Cigarette filters are the No.1 plastic pollutant … and don’t prevent cancer
NEW YORK — Plastic straws and bags have received widespread attention as pollutants. But another, even bigger, plastic problem has been slipping under the radar — cigarette filters.
Cigarette butts containing plastic filters are the most littered item in the world.
“Many smokers assume the filters are made of a biodegradable material,” says Elizabeth Smith, who works on tobacco control policy at the University of California San Francisco.
In fact, filters are made of cellulose acetate — a type of plastic that can take up to a decade to decompose.
But now the European Union is cracking down on this hidden problem. New rules will require the tobacco industry to fund the cleaning up of cigarette stubs, as part of a broader initiative to reduce single-use plastic items.
Cigarette filters are poisoning our environment — but do they do anything to help smokers’ lungs?
The scale of the problem
Tossing a cigarette butt on the ground is one of the most accepted forms of littering, according to the World Health Organization. About two-thirds of butts are dumped irresponsibly — stubbed out on pavements or dropped into gutters, from where they are carried via storm drains to streams, rivers and oceans.
Cigarette butts have been the number one item collected by the Washington DC-based Ocean Conservancy’s global beach clean-ups every year since the initiative started in 1986. Its volunteers have collected more than 60 million butts.
Nick Mallos, director of the group’s Trash Free Seas program, says that “many of those found on beaches are simply left behind by beachgoers.”
A recent study placed fish in water in which cigarette butts had been soaked and removed. After four days, half the fish had died, showing that cigarette butts “seep in into the aquatic environment and are toxic and deadly to living creatures,” says Thomas Novotny, emeritus professor of global health at San Diego State University, who was involved in the study.
Plastic filters were invented in the 1950s in response to lung cancer fears.
Tobacco smoke contains about 250 harmful chemicals, including heavy metals, arsenic and polonium-210, a highly radioactive substance that has been used in assassinations. At least 69 of these chemicals are known to cause cancer.
Filters were engineered to reduce lung cancer by blocking toxins.

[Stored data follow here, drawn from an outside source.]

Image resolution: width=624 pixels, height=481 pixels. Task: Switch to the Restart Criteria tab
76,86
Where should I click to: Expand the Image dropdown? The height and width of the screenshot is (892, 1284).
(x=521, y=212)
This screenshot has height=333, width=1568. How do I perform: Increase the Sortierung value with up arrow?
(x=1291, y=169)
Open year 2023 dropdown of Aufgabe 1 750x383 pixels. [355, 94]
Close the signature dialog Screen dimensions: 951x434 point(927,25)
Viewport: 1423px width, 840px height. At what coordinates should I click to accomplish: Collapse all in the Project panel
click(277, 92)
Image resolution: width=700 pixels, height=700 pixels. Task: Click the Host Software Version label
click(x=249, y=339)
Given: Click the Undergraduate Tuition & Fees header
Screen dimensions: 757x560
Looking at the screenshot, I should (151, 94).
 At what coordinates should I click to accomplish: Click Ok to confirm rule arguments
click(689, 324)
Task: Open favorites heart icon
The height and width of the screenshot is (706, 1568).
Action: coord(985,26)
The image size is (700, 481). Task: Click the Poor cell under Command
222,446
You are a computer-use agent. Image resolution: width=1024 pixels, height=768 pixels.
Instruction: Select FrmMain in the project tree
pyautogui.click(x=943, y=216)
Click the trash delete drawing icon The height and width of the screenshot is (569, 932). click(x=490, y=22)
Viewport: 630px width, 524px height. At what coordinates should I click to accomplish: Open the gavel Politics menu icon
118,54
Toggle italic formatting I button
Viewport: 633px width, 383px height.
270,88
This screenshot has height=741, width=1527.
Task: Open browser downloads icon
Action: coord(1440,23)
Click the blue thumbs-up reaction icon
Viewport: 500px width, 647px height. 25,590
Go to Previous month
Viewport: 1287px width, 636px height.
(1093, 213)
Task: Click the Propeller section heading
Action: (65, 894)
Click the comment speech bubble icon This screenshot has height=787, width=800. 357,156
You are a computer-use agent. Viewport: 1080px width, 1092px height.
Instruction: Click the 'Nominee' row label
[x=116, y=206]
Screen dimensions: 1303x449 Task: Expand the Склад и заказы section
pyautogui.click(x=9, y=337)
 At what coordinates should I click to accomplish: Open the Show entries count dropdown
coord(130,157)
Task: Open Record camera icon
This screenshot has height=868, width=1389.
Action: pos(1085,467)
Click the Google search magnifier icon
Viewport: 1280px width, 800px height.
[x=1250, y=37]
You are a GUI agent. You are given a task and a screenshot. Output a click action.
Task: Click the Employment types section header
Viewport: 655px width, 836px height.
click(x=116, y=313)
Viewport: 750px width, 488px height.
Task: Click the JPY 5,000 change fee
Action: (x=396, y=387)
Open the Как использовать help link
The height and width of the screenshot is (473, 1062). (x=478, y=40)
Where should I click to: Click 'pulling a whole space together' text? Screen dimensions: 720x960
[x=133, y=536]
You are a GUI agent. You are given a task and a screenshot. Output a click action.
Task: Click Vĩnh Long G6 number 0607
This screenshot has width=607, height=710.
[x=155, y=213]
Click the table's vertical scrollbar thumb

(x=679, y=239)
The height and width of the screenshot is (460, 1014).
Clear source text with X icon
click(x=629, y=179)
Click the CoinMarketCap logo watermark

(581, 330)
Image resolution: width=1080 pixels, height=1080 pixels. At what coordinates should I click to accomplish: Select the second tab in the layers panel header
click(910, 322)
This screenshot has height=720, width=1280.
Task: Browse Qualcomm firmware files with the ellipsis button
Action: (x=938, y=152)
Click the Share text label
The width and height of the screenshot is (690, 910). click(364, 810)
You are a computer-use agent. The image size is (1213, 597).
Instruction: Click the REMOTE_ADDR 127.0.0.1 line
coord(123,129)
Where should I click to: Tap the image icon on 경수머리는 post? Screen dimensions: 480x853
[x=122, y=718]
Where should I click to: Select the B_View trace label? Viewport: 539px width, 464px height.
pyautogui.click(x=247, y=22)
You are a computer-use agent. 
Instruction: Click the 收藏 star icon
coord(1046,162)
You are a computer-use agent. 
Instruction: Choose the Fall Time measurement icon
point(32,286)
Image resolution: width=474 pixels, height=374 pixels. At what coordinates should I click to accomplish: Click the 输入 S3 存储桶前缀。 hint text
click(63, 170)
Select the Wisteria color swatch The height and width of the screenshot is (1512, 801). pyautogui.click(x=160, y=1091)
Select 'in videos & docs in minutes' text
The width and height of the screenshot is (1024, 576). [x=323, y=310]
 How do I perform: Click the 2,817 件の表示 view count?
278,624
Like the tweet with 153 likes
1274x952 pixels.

However, by the mid 1960s researchers realized that the tar and nicotine they were trying to filter out were the very substances that made cigarettes satisfying to smokers.
The companies kept the filters, but made them less effective to allow through that hit of nicotine.
Bradford Harris dug deep into tobacco company archives while a graduate student of history and technology at Stanford University. He writes that tobacco companies decided to keep the filters as a “marketing tool,” while ensuring that smokers still received the crucial nicotine hit. They made claims about the health benefits of filters that the World Health Organization calls “fraudulent.” CNN contacted the Tobacco Manufacturers’ Association, which represents a number of major tobacco companies in the UK, for comment, but did not receive a reply.
In reality, while filters did block some toxins, they also made cigarette smoke smoother to inhale and that encouraged smokers to puff more frequently. Filters also altered the way tobacco burns, actually increasing some toxins in the smoke.
With filtered cigarettes, rates of the most common type of lung cancer caused by filterless smoking decreased. But rates of another type of lung cancer — adenocarcinoma — increased.
“The survival rates of the two types of cancer are roughly the same,” says David Wilson, a pulmonologist the the University of Pittsburgh Medical Center, adding that there is no persuasive evidence that filters “have a beneficial impact on overall lung cancer survival.”
In short, filters didn’t improve smokers’ health. But they did worsen our environment.
Mervyn Witherspoon, an expert in the chemistry of cigarette filters, believes a better solution woudl be to implement biodegradable filters. He is an advisor to Greenbutts, a company which has developed a filter made of natural materials including flax, hemp and cotton.
But Elizabeth Smith, the US-based tobacco policy expert, says biodegradable filters still contain toxins that could take a long time to degrade. And smokers might feel “permitted” to litter biodegradable filters, she adds, which could make the problem worse.
In October 2018, the European Parliament backed a radical proposal to oblige EU countries to remove 50% of plastic from cigarette filters by 2025, and 80% by 2030.
However, EU country representatives later rejected these reduction targets. Instead, tobacco companies will be made responsible for funding awareness-raising campaigns, the provision of public ashtrays and waste collection, and will have to add labels to packets of filtered cigarettes, stating that they contain environment-damaging plastic.
Meadhbh Bolger, resource justice campaigner at Friends of the Earth, says the new laws are “a significant first step” but believes that governments should go beyond these measures and set binding targets.
“We hope that governments will realize that having a planet we can live on is more important than the interests of the tobacco industry.”